In such a world which is, as its advocates say, now for the first time quite possible the only remaining spaces of human freedom, those outside the state, are local entities that naturally resist the inherently anti-democratic and authoritarian structures of the world state. In the eternal struggle between liberty and power, the former is to be found in local particularities, in the cultural and political structures that come closest to the individual. Nationalism is often mistaken for militarism and utilized in the name of centralizing political authority, but the real nations, as opposed to the territories marked out on official maps, are the ethnic, religious, and geographical allegiances that form natural bonds between people. The emerging world state is naturally hostile to these. It prefers to deal with a homogenized mass culture and does everything to discourage and, if necessary, suppress all regionalism.
The frontiers of freedom, in this globalist future, will be pioneered by the new regionalists, the secessionists, the campaigners for Cascadia, the republic of Vermont, and the right of Trans-Dniester to go its own way. Gigantism is a conceit, and a fatal one, as the rulers of the old Soviet empire learned and we are just beginning to fathom.
The Old Right activist and author Rose Wilder Lane told a story about a trip to Russia, in her days as a dedicated Communist, when she confronted a peasant who didn’t support the Communist government. Rose was bewildered. How could he not see that the Revolution was his revolution? She argued with him, but he wasn’t having any of it:
"He shook his head sadly. ‘It is too big,’ he said. ‘Too big. At the top, it is too small. It will not work. In Moscow, they are only men, and man is not God. A man has only a man’s head, and one hundred heads together do not make one great head. No. Only God can know Russia.’"
My answer to the globalists who are now saying that only world economic planning can save us from the heat death of the financial universe is that only God can know the world. By the time we learn that lesson, however, who knows how much needless suffering will have been endured by the hapless victims of this "noble" experiment?

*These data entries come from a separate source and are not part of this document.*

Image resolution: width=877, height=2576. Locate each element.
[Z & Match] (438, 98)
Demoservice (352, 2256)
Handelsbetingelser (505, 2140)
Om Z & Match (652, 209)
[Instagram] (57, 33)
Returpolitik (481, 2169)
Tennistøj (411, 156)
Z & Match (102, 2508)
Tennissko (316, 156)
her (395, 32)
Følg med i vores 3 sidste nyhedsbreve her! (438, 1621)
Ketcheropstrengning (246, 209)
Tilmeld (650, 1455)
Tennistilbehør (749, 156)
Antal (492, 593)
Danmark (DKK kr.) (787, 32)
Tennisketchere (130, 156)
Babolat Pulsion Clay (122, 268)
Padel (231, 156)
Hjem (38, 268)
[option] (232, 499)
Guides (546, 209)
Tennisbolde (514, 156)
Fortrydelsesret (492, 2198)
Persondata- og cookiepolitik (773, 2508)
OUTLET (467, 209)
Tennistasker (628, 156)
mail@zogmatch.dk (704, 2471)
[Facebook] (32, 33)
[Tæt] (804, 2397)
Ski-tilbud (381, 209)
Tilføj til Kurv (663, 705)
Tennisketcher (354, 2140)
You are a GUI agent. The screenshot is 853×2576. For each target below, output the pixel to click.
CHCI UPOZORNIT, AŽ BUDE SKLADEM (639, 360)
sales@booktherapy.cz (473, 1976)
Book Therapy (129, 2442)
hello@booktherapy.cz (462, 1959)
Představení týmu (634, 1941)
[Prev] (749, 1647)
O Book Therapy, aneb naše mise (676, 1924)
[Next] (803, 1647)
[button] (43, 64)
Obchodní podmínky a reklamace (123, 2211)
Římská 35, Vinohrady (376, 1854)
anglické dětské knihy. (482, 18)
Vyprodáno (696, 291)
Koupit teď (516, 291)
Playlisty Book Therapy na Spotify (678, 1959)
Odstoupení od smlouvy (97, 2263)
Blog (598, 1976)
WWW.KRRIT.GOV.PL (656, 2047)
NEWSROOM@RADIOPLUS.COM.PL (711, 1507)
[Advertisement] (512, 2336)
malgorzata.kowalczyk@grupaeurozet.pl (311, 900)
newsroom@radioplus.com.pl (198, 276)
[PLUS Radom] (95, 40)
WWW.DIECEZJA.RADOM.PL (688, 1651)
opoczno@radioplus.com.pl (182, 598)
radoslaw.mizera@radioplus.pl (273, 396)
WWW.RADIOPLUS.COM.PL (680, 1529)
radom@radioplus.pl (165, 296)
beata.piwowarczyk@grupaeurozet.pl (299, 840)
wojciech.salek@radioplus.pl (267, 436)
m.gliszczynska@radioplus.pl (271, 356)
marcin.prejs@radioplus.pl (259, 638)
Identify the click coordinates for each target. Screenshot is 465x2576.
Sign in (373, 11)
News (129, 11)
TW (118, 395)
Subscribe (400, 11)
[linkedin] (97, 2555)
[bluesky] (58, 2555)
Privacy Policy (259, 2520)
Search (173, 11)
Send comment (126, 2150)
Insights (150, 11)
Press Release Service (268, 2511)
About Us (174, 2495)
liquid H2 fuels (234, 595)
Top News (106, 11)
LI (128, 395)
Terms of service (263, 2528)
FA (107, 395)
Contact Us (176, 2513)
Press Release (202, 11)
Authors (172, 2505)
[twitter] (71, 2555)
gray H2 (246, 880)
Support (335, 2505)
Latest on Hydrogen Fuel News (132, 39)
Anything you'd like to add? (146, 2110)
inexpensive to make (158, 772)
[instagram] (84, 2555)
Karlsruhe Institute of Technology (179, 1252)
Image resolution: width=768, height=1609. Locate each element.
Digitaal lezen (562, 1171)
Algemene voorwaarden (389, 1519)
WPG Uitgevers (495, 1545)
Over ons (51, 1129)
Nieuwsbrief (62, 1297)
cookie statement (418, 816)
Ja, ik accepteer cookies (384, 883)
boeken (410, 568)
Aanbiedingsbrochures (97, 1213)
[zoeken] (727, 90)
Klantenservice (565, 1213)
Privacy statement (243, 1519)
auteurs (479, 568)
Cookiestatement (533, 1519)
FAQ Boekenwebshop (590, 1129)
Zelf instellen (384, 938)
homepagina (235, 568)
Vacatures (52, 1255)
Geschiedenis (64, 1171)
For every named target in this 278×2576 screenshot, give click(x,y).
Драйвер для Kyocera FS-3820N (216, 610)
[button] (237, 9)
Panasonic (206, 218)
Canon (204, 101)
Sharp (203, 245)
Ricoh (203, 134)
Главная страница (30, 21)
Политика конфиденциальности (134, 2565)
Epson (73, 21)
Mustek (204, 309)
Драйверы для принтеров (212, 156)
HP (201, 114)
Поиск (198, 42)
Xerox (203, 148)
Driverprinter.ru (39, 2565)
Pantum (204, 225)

Socialist and Keynesian economists have long dreamed of a world central bank that could inflate a global currency at will and effectively regulate the world economy. As the Greenspan Bubble bursts and the effects ripple outward, expect such proposals to take on a more concrete character, especially with many in the incoming Obama administration so amenable to internationalist perspectives. This will form the real solid core of the world state, if such is to emerge, and the rest a standing army, the "democratic" institutions masking its intrinsic authoritarianism will naturally follow.